Your Sewer Could Be at Risk!

Protect Your House from Sewer Backups

Sewage backups are amongst the worst things that can happen to a homeowner. They occur when damage or an obstruction prevents wastewater from draining away from your house. Backups usually happen in the main sewer line that connects your home to the municipal sanitary sewers, but it could also happen elsewhere. The obstruction causes wastewater to continue to fill your sewer lines and drain pipes, eventually causing a sewer backup in your house.  

Causes of sewer backups

  • Aging sewer systems ‒ The increasing number of homes connected to aging sewage systems has led to rapid increases in sanitary sewer backups, flooded basements, and overflows.
  • Combined pipelines ‒ Systems that combine stormwater and raw sewage into the same pipeline create problems. During heavy rainstorms, the systems are exposed to more volume than they can handle, which can cause backed-up sewage to spew out into basements and other low lying drains.
  • Tree roots ‒ Small roots of trees and shrubs seeking moisture make their way in to sewer line cracks and service pipe joints, causing extensive damage or blockages as they grow larger. The cost of the clean-up will fall to the owner of the problem tree. When the issue is a combination of city and private trees, the cost may be split between the city and the property owner.

:: Provided data ::
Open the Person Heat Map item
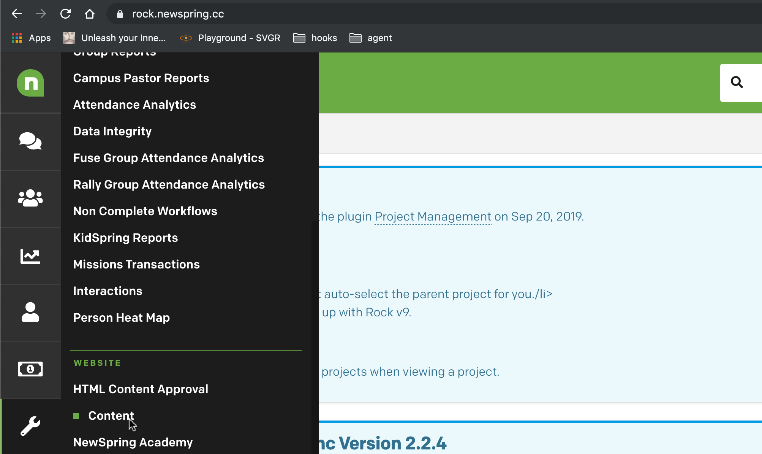762x454 pixels. (122, 317)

:: Exercise objective ::
Extend the article on sewer backups, picking up right after its last sentence.

:: Response ::
  • Sanitary main blockages ‒ Sometimes a blockage can occur in a city sanitary main. If the blockage isn’t detected in time, sewage can back up into homes and businesses through floor drains. There are usually early indications of a problem. If you see seepage at the floor drains, call a licensed plumber to evaluate the situation and damage. Leaks are normally slow, but if water is entering your basement at a rapid rate, call the city and report the problem immediately.


How you can help prevent backups

  • Properly dispose of grease. Cooking oil should never be poured down the drain, but into a heat-resistant container and disposed of properly after it cools off. Washing grease down the drain with hot water is not a good idea. As the grease cools, it will solidify in the drain, the property owner’s line, or in the main sewer eventually causing a clog.
  • Properly dispose of paper products. Paper towels, diapers, hygienic wipes, and feminine products don’t break down quickly and can cause a lot of trouble in the property owner’s lateral as well as in the city main.
  • Periodically cut tree roots. If you have problems with tree roots in your lateral, you may have to regularly have the roots cut by a professional.
  • Replace your line with new plastic pipe. Plastic pipe will prevent tree roots from entering your line.
  • Correct illegal plumbing connections. It is illegal to connect French drains, sump pumps, and other flood control systems to your sanitary sewer. It will cause debris and silt to clog your line. With any pre-existing illegal connections, call a plumber to correct.
  • Install a backwater prevention valve, which is a fixture installed into a sewer line (and sometimes into a drain line) in the basement of your home or business to prevent sewer backflows. A properly installed and maintained backwater valve allows sewage to go out, but not to come back in.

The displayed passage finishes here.